Stored items:

•••••

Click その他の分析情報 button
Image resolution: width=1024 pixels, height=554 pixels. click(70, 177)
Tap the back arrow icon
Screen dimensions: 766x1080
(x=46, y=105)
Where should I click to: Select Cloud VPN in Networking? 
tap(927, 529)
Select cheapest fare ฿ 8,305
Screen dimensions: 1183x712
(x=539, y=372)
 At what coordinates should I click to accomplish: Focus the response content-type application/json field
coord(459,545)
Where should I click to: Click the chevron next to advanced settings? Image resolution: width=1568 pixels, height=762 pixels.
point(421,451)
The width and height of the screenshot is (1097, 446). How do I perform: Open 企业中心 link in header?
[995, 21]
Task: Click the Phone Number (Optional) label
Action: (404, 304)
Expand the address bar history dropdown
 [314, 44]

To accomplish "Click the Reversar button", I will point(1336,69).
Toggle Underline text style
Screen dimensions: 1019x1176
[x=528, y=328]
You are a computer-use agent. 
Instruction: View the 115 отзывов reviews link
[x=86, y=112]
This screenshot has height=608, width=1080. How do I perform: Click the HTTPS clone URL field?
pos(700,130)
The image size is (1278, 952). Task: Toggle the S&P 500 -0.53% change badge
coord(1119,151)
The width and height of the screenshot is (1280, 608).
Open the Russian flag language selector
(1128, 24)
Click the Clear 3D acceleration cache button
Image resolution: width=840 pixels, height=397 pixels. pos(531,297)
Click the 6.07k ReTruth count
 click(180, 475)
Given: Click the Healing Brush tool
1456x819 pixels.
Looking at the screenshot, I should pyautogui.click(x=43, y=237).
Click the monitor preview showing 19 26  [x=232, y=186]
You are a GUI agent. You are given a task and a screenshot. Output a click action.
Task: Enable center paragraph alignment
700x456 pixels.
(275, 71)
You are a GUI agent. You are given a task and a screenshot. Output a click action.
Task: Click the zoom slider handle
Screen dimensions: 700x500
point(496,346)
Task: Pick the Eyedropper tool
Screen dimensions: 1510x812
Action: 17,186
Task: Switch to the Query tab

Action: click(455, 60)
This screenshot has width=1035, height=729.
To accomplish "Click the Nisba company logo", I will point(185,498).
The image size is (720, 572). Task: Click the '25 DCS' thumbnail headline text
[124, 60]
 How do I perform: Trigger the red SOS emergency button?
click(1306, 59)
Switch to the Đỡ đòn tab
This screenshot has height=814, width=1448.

•••••

EXERCISE AIM
How many of the rows above contain the string "dimensions"? Reply with the number alone.

WORKED SOLUTION
5